OUTCOMES VS. OUTPUTS
With limited grant dollars available, it is important for the Foundation to closely track program outcomes and outputs from grants. This helps us to measure the impact of our philanthropic investments and it helps us to continue raising funds which can then be reinvested in the community. When listing outcomes and outputs in your grant proposal, it is important to keep them specific, realistic and achievable. It is also critical to understand the Foundation’s definitions of outcomes vs. outputs.
What are outcomes?
Outcomes serve as qualitative indicators to monitor and report on during your grant period. Put simply, outcomes seek to measure “who benefits and to what extent?”
Examples of questions addressed in outcome measurements may include:
What will change in the lives of individuals, families, organizations, or the community because of this program?
How will this program make a difference to individuals or the community?

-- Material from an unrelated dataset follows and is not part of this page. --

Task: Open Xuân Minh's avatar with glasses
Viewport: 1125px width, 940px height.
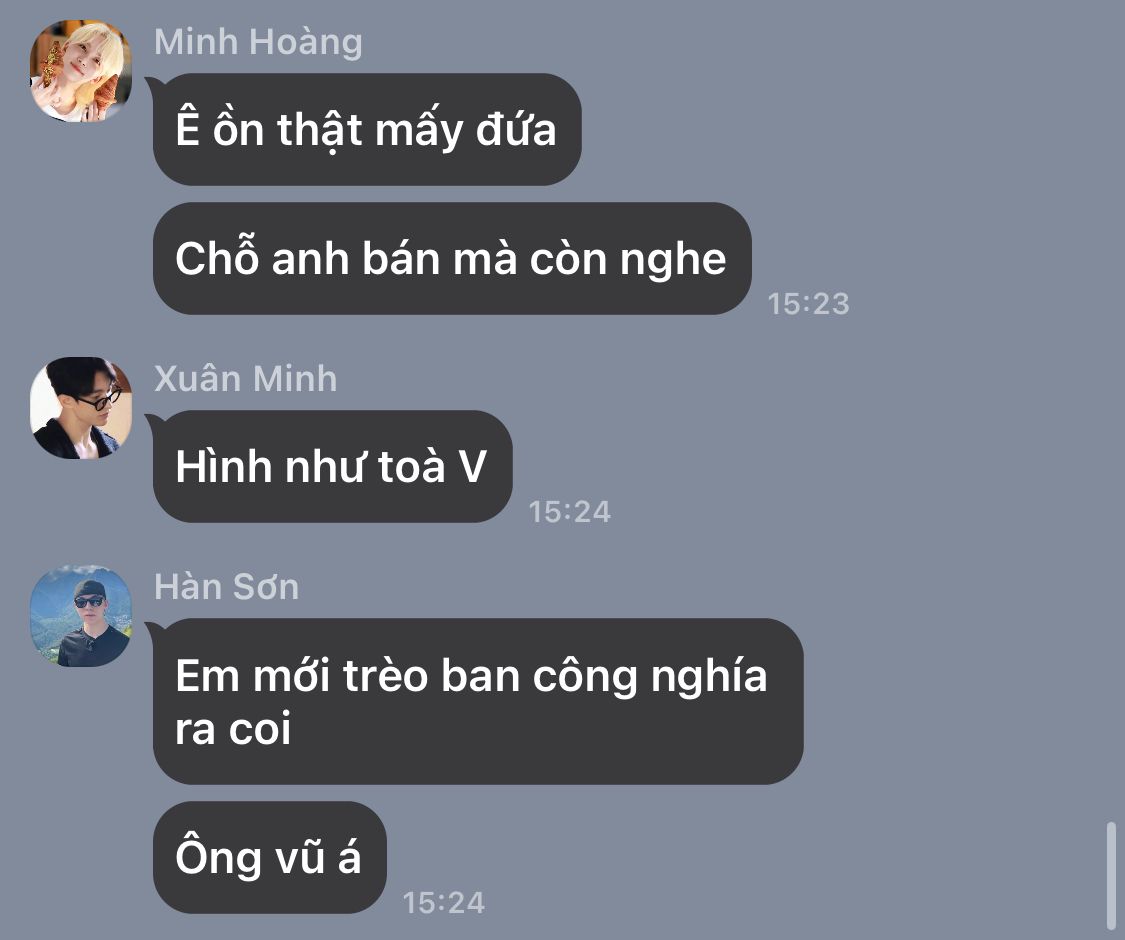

How are the lives of program participants better because of the program?
What are outputs?
For outputs, the Foundation seeks quantitative measurements to monitor and report on during your grant period. Put simply, outputs seek to capture “how many/how much” of something is being accomplished?
Examples of output measurements may include:
# of students accepted into an education program
# of youth entering community college apprenticeship programs
# of clients served through the counseling program
An output is the quantitative—or countable—result of your work. It is the number of meetings, the number of people served, the number of classes offered and the number of trainings your organization will provide through the grant.
Outcomes, however, record the changes that occur due to your program. They may measure the change in client behavior, skills or knowledge gained as a result of your grant’s activities or the impact of your grant on the community issue addressed. Outcomes are the difference you’ve made as a result of the outputs: the increase of soft skill development, decrease in homelessness, the decrease in disease, the increase in employment opportunities, etc.